RF: They also usually employ a perspective from upstream, which is another thing that surfaced during our research. The view on the Danube is always defined from the upper part of the river, seeing the Lower Danube as some kind of exotic, wild, untouched realm. The “language” of the Danube is also German. Thus, there are plenty of colonialist assumptions. What we found is that when you start thinking about the materiality and ecology of the river, it somehow also connects to a shift away from this Upper Danube perspective. In other words, thinking about the river in ecological terms also challenges a dominant, colonialist logic.

like a bird
Like a Bird, exhibition at Trafó Gallery. Photo: ArtDetektor

JL: Do you feel that this project has created a network between the different actors that have taken part in it?
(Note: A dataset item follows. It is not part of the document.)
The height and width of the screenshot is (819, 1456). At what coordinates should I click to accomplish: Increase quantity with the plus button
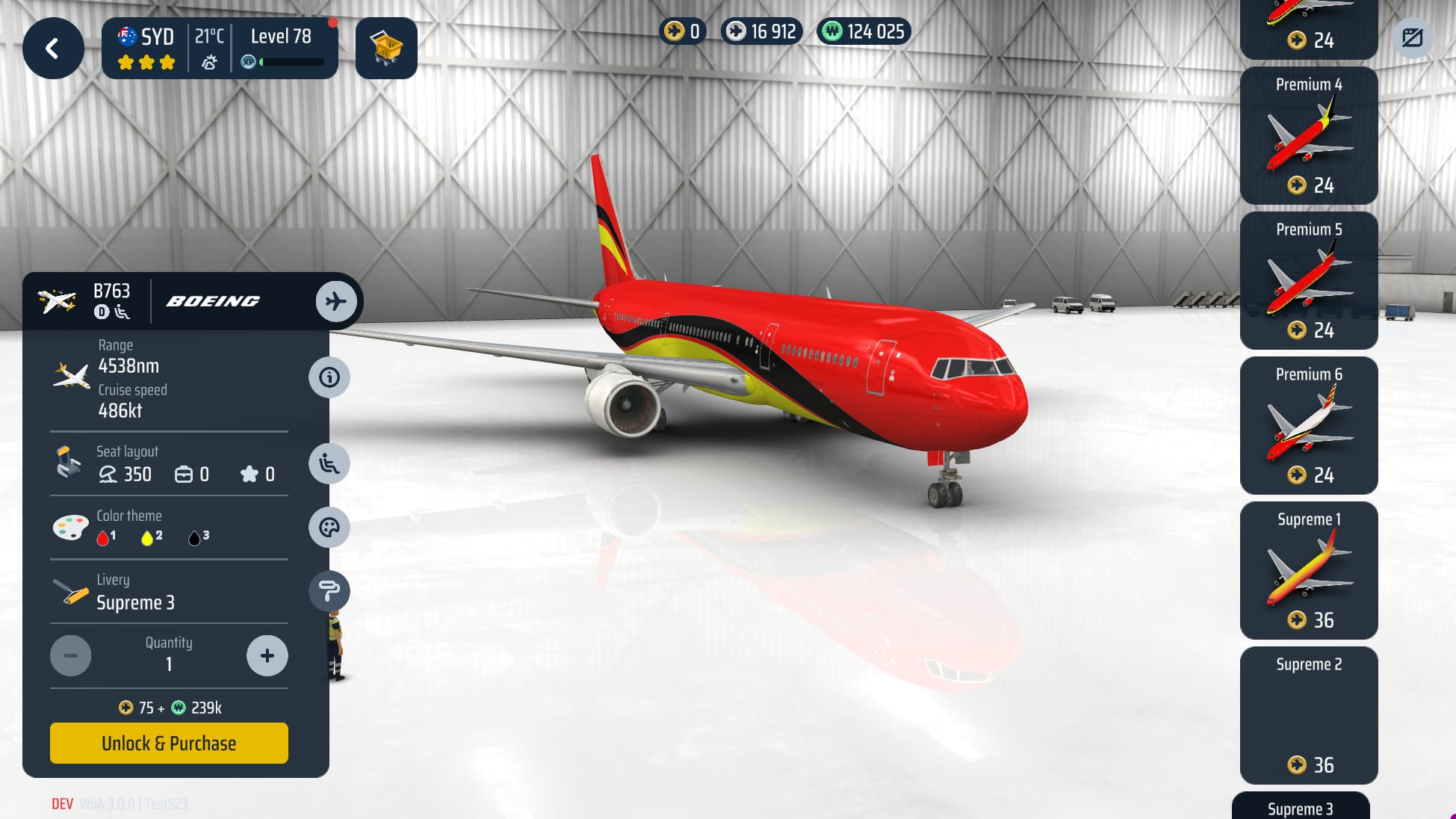coord(267,655)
MF: We hope so. There was definitely a lot of dialogue going on between different participants, and the closing event at the Central European University was one of the most engaging conferences we have organized thus far, because there were so many points of view coming together and creating a new perspective. I also think that somehow slowly the situation in Hungary is getting closer to the point where scientists and artists can work together on joint projects. It is a very common phenomenon in many other places, but currently we lack the necessary structural support. One of the intentions of the project was to aid this process and spread the word about forms of intellectual and experiential exchange that challenge the historical divide between science and the arts.

 

The interview was conducted in September 2015 in English, and was first published on tranzitblog.hu in October 2015 in Hungarian

 

About the author

Júlia Laki holds a Master’s degree in Gender Studies; she currently works as a translator and editor while co-managing a small olive oil company based in Greece.

 

Notes:

 

  1.  The first workshop of the River School took place at Whitechapel Gallery in London in August 2013 and the project continued until April 2015, when the River Ecologies book was published. For details of the program, see: www.translocal.org/riverschool/
  2.  Like a Bird: Avian Ecologies in Contemporary Art, curated by Maja and Reuben Fowkes, Trafó Gallery Budapest, December 13, 2013 to January 26, 2014, tranzit.ro Bucharest, May 9 to June 4, 2014.